Chapter 5: Pros and Cons of Tensor Parallelism
Pros:
- Break Memory Limits: The biggest advantage is that it can distribute huge model parameter tensors to multiple GPUs, making it unnecessary for a single GPU to store the entire model, thus making it possible to train and deploy ultra-large-scale models.
- Accelerate Calculation: By performing parallel calculations within layers, the forward and backward propagation processes of the model can be significantly accelerated.
- Support Larger Batches: Especially 2D or even multi-dimensional tensor parallelism can effectively reduce the memory usage of activation values (intermediate calculation results), thereby allowing larger batch sizes during training, which usually helps improve training effects.
Cons:
- High Communication Overhead: Due to the frequent transmission of split tensors and merged results between multiple GPUs, the communication overhead can be relatively large. This requires high-speed network connections between devices.

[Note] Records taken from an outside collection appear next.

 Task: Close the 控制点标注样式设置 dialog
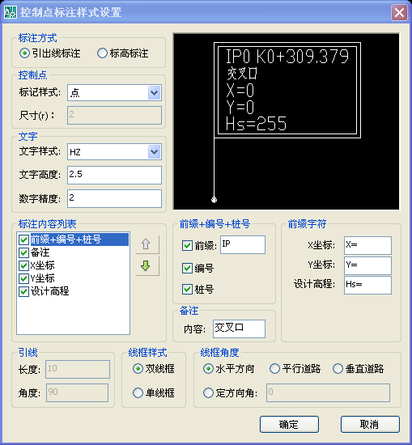(x=400, y=12)
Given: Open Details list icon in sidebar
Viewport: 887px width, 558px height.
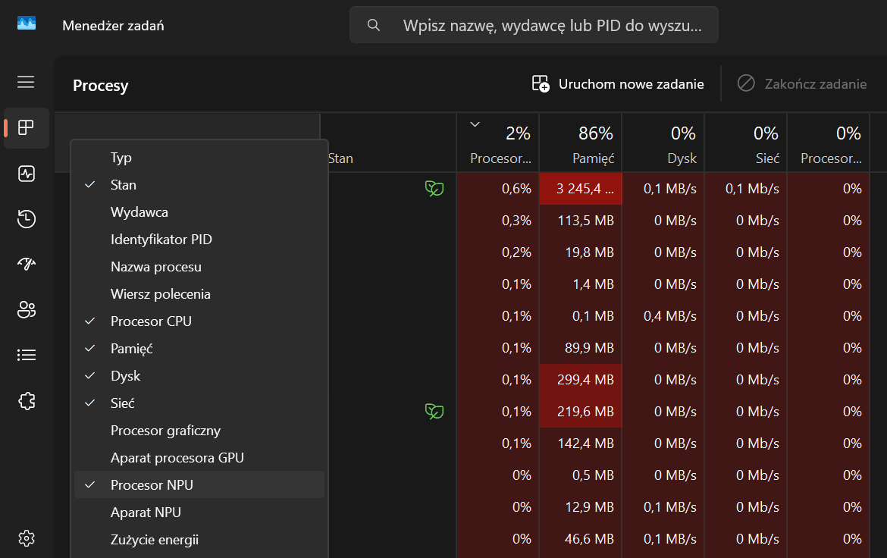Looking at the screenshot, I should tap(26, 355).
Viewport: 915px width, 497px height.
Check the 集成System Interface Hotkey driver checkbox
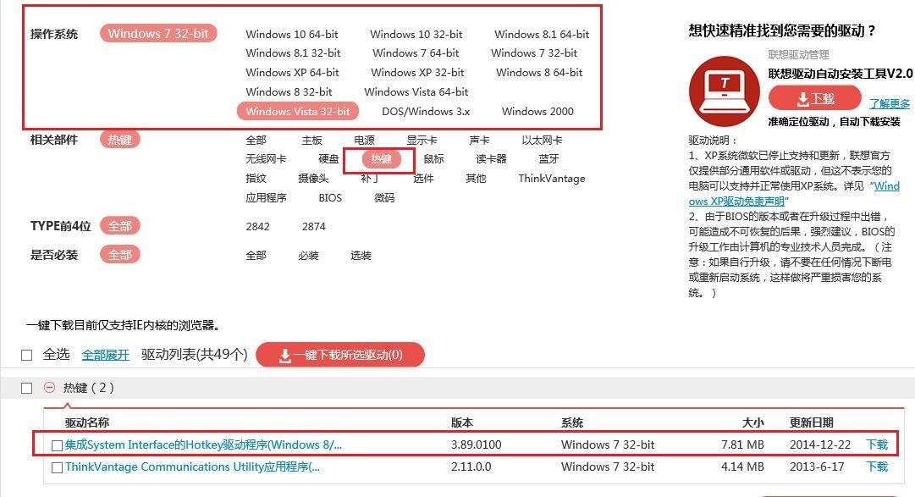56,444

- Complex Implementation: Compared with data parallelism, the implementation of tensor parallelism is much more complex, requiring detailed splitting design and communication strategies based on the characteristics of the model structure and tensor dimensions.
- Generality Challenge: Some early tensor parallelism schemes (such as Megatron-LM’s 1D tensor parallelism) mainly target the Transformer architecture and do not have complete generality, and may still have deficiencies in activation value memory usage. To this end, more advanced 2D, 2.5D, and 3D tensor parallelism schemes have been proposed to solve these problems.
Chapter 6: Practical Application and Future Outlook of Tensor Parallelism
Today, tensor parallelism has become an indispensable key technology for the training and inference of Large Language Models (LLMs). Models with amazing parameter scales like the GPT series cannot be trained without the support of tensor parallelism. Whether it is training (supported by frameworks such as Megatron-LM, DeepSpeed, Colossal-AI) or deployment inference (large model inference also faces the challenge of insufficient single-card video memory), tensor parallelism plays a vital role.
With the continuous expansion of AI model scale and the pursuit of higher performance and efficiency, future tensor parallelism technology will continue to evolve. For example, combining tensor parallelism, pipeline parallelism, and data parallelism optimization technologies such as ZeRO to form a “3D parallelism” strategy has become an effective means for training ultra-large-scale models. In addition, how to further optimize communication and achieve efficient and general tensor parallelism on various hardware architectures remains a hot spot for continuous research in the field of AI systems.
Conclusion
Tensor parallelism is not magic; it is a precise strategy adopted by AI engineers to cope with the computing and memory challenges brought about by the explosive growth of models. By “dismembering” the complex calculations inside the model and then letting multiple GPUs fight together, tensor parallelism is like an efficient “digital assembly line,” making it possible to train and deploy those AI giants that change the world. Understanding it will help you better understand the engineering beauty behind large AI models.